Output exactly the first line of the listing and each line after it, through the line that contains "Werk II (77, 2538)"; add nothing else.

[[ PROVIDED RECORDS, beginning ]]

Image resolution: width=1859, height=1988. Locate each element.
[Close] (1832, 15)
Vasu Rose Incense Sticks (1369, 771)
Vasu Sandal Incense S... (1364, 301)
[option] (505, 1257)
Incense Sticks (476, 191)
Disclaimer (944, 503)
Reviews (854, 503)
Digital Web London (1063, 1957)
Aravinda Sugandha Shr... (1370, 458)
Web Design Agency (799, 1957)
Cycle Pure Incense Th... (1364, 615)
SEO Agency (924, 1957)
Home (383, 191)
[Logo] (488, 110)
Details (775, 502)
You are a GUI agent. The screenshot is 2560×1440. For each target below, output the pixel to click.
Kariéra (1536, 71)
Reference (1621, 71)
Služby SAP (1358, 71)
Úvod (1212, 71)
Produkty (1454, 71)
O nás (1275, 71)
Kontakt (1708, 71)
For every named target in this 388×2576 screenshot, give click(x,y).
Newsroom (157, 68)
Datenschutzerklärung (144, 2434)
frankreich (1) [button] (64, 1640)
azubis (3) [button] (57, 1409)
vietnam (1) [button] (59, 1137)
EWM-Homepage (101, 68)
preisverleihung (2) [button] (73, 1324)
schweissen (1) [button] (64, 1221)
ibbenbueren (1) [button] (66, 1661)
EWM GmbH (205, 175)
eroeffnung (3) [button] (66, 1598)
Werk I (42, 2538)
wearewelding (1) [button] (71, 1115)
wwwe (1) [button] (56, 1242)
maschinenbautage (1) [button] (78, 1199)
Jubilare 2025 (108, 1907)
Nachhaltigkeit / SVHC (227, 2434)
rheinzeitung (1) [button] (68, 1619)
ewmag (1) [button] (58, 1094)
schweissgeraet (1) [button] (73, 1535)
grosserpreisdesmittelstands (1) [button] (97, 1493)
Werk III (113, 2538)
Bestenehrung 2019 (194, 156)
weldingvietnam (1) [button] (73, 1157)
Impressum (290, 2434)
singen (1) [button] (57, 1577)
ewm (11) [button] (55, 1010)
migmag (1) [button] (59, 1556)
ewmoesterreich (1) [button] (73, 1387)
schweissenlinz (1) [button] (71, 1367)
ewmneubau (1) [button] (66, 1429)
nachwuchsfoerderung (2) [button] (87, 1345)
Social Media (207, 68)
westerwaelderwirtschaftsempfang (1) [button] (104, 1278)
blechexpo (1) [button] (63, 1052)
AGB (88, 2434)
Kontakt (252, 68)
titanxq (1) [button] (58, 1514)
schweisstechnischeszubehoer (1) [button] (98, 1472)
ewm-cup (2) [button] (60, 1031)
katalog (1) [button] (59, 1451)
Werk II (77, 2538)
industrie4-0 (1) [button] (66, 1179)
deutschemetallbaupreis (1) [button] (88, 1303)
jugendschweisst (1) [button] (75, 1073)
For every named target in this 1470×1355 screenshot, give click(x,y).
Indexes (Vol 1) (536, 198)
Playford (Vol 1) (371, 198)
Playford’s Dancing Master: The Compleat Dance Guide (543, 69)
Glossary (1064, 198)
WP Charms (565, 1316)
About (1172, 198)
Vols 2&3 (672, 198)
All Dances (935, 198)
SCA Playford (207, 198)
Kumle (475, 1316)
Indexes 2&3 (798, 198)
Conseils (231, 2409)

[[ PROVIDED RECORDS, end ]]

-- EXERCISE ANSWER --
Image resolution: width=1859, height=1988. Locate each element.
[Close] (1832, 15)
Vasu Rose Incense Sticks (1369, 771)
Vasu Sandal Incense S... (1364, 301)
[option] (505, 1257)
Incense Sticks (476, 191)
Disclaimer (944, 503)
Reviews (854, 503)
Digital Web London (1063, 1957)
Aravinda Sugandha Shr... (1370, 458)
Web Design Agency (799, 1957)
Cycle Pure Incense Th... (1364, 615)
SEO Agency (924, 1957)
Home (383, 191)
[Logo] (488, 110)
Details (775, 502)
You are a GUI agent. The screenshot is 2560×1440. For each target below, output the pixel to click.
Kariéra (1536, 71)
Reference (1621, 71)
Služby SAP (1358, 71)
Úvod (1212, 71)
Produkty (1454, 71)
O nás (1275, 71)
Kontakt (1708, 71)
For every named target in this 388×2576 screenshot, give click(x,y).
Newsroom (157, 68)
Datenschutzerklärung (144, 2434)
frankreich (1) [button] (64, 1640)
azubis (3) [button] (57, 1409)
vietnam (1) [button] (59, 1137)
EWM-Homepage (101, 68)
preisverleihung (2) [button] (73, 1324)
schweissen (1) [button] (64, 1221)
ibbenbueren (1) [button] (66, 1661)
EWM GmbH (205, 175)
eroeffnung (3) [button] (66, 1598)
Werk I (42, 2538)
wearewelding (1) [button] (71, 1115)
wwwe (1) [button] (56, 1242)
maschinenbautage (1) [button] (78, 1199)
Jubilare 2025 (108, 1907)
Nachhaltigkeit / SVHC (227, 2434)
rheinzeitung (1) [button] (68, 1619)
ewmag (1) [button] (58, 1094)
schweissgeraet (1) [button] (73, 1535)
grosserpreisdesmittelstands (1) [button] (97, 1493)
Werk III (113, 2538)
Bestenehrung 2019 (194, 156)
weldingvietnam (1) [button] (73, 1157)
Impressum (290, 2434)
singen (1) [button] (57, 1577)
ewm (11) [button] (55, 1010)
migmag (1) [button] (59, 1556)
ewmoesterreich (1) [button] (73, 1387)
schweissenlinz (1) [button] (71, 1367)
ewmneubau (1) [button] (66, 1429)
nachwuchsfoerderung (2) [button] (87, 1345)
Social Media (207, 68)
westerwaelderwirtschaftsempfang (1) [button] (104, 1278)
blechexpo (1) [button] (63, 1052)
AGB (88, 2434)
Kontakt (252, 68)
titanxq (1) [button] (58, 1514)
schweisstechnischeszubehoer (1) [button] (98, 1472)
ewm-cup (2) [button] (60, 1031)
katalog (1) [button] (59, 1451)
Werk II (77, 2538)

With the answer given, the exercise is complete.